• _EXTRACT_
+ + + +

Glenelg is the latest suburb hit with a ban on bore water, which is likely to remain in place for a century, and it won’t be the last, because Adelaide is littered with contaminated sites.

Groundwater contamination in SA

Glenelg is the latest suburb hit with a ban on bore water, which is likely to remain in place for a century – and it won’t be the last.

Adelaide is littered with contaminated sites, a legacy of past industrial use. Discarded chemicals have seeped into the soil and leeched into groundwater.

The groundwater in shallow aquifers beneath Glenelg East and Glenelg is so contaminated that it must not be used for any purpose.

Anyone caught using bore water in these areas risks a fine of up to $8000. They also put their health at risk.

Neighbouring suburbs of Glenelg South and Glengowrie have been included in the ban, to help avoid spreading the contamination further.

The Groundwater Prohibition Area comes into effect on Thursday, but the Environment Protection Authority told residents to stop using bore water months ago.

EPA regulation director Peter Dolan says residents may also be exposed to health risks from vapour entering buildings through cracks in floorboards or concrete slabs.

“Basements may have an elevated risk from vapour because they are closer to the groundwater, so we are encouraging anyone with underground rooms to get in touch with the EPA,” he said.

Historical use of chemicals at a former dry cleaning business on Cliff St, Glenelg East has contaminated groundwater with the industrial solvents perchloroethene (PCE) and trichloroethene (TCE).

Other chemicals include petroleum hydrocarbons from degraded underground storage tanks at a service station, and heavy metals and cyanide from a former blacksmith’s forge.

These compounds can cause health problems if people are exposed to high enough concentrations over long periods of time.

Jack Messenger waters his Glenelg garden from his bore, which, as of Thursday, will be prohibited. Picture: AAP / Roy VanDerVegt
Jack Messenger waters his Glenelg garden from his bore, which, as of Thursday, will be prohibited. Picture: AAP / Roy VanDerVegt

The EPA has already established Groundwater Prohibition Areas in Edwardstown and the surrounding suburbs, and the Allenby Gardens/Flinders Park area.

When it comes to the sale of property within these areas, purchasers must be made aware of the prohibition. A notification of an interest held by the EPA must be made on the Form 1 statement. This is a document that must be provided to a prospective buyer before settlement, under section 7 of the Land and Business (Sale and Conveyancing) Act 1994.

Deeper, uncontaminated aquifers are exempt. Residents are encouraged to contact the EPA if they are unsure how deep their bore is.

+ + + +

• _LISTING_
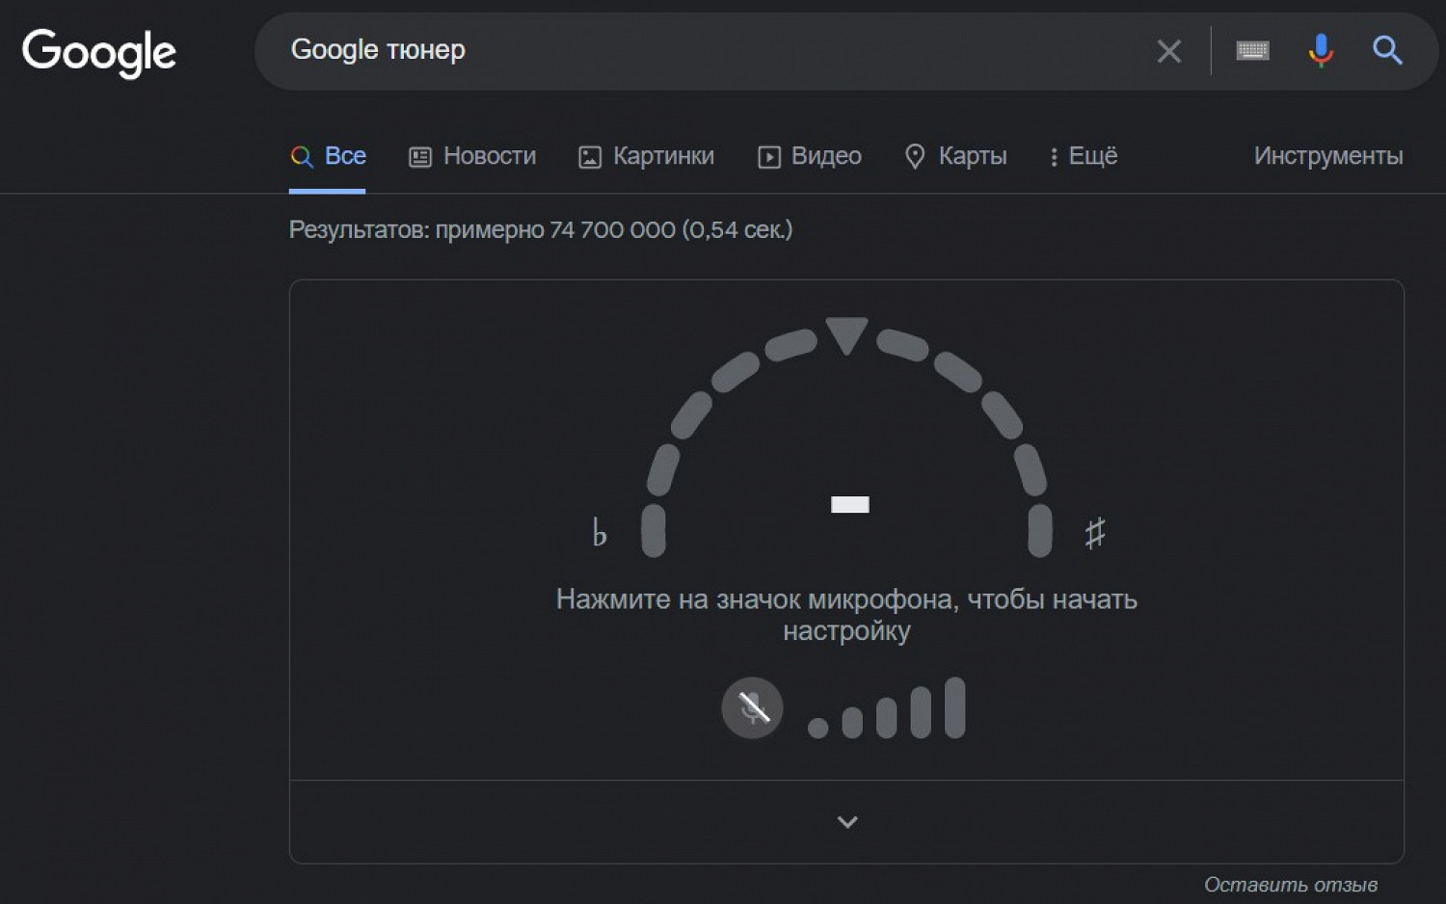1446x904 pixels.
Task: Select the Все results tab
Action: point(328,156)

+ + + +

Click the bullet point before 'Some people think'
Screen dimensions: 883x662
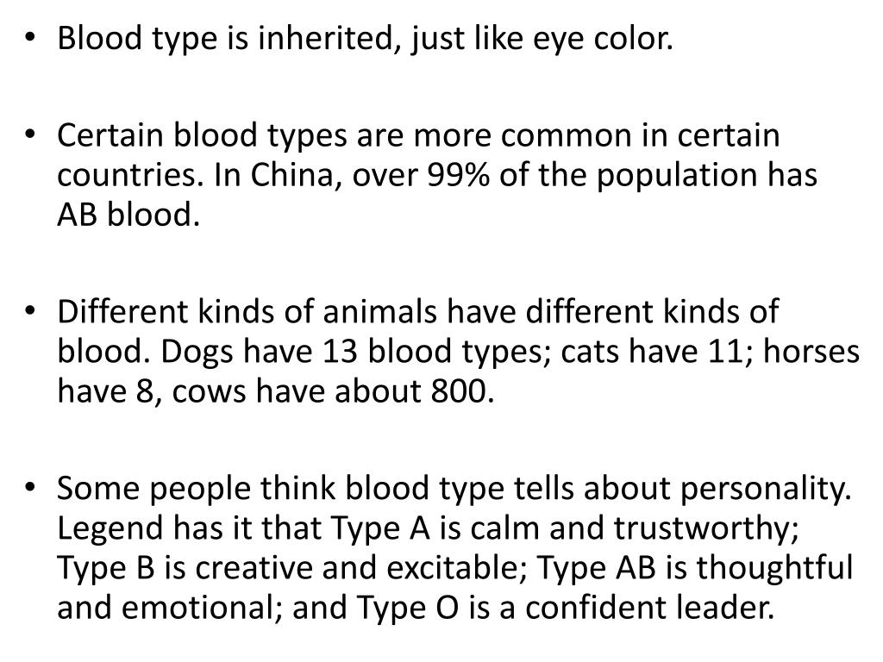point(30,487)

+ + + +

• _TO-DO LIST_
a) In the groundwater article, what is the largest fine someone can face for using bore water in the banned areas?
b) Please carry on the groundwater article from its final sentence.

• _THE REPLIES_
a) Up to $8000.

b)
Glenelg resident Jack Messenger was relieved to discover his bore is “deep enough to escape the prohibition”. “The luck of the draw is how deep your contractor went,” he said.

“During the drought some years ago, we put bores in two of our properties.” He can continue using bore water, for gardening and topping up the swimming pool, while his neighbours cannot.

Mr Dolan said councils and schools would also continue to be able to use bore water for irrigation, because they accessed the much deeper tertiary aquifer.

“There is no problem with the area’s soil, or with eating homegrown produce, so long as it has not been irrigated with bore water,” he said.

Poison in our soil

Burton couple Graham and Sue Guest are concerned about the PFAS contamination from fire-fighting foams used on the Edinburgh RAAF base. Picture: Naomi Jellicoe
Burton couple Graham and Sue Guest are concerned about the PFAS contamination from fire-fighting foams used on the Edinburgh RAAF base. Picture: Naomi Jellicoe

1 Elizabeth

Soil and groundwater contamination assessment started 1999 at the Holden site, surrounding chemicals used during manufacture and assembly of motor vehicles (TCE, PCE, DCE and VC), ongoing.

2 Parafield Gardens

Groundwater contamination assessment started 2015, petroleum-related hydrocarbons beneath Coles Express service station, remediation site works underway, ongoing.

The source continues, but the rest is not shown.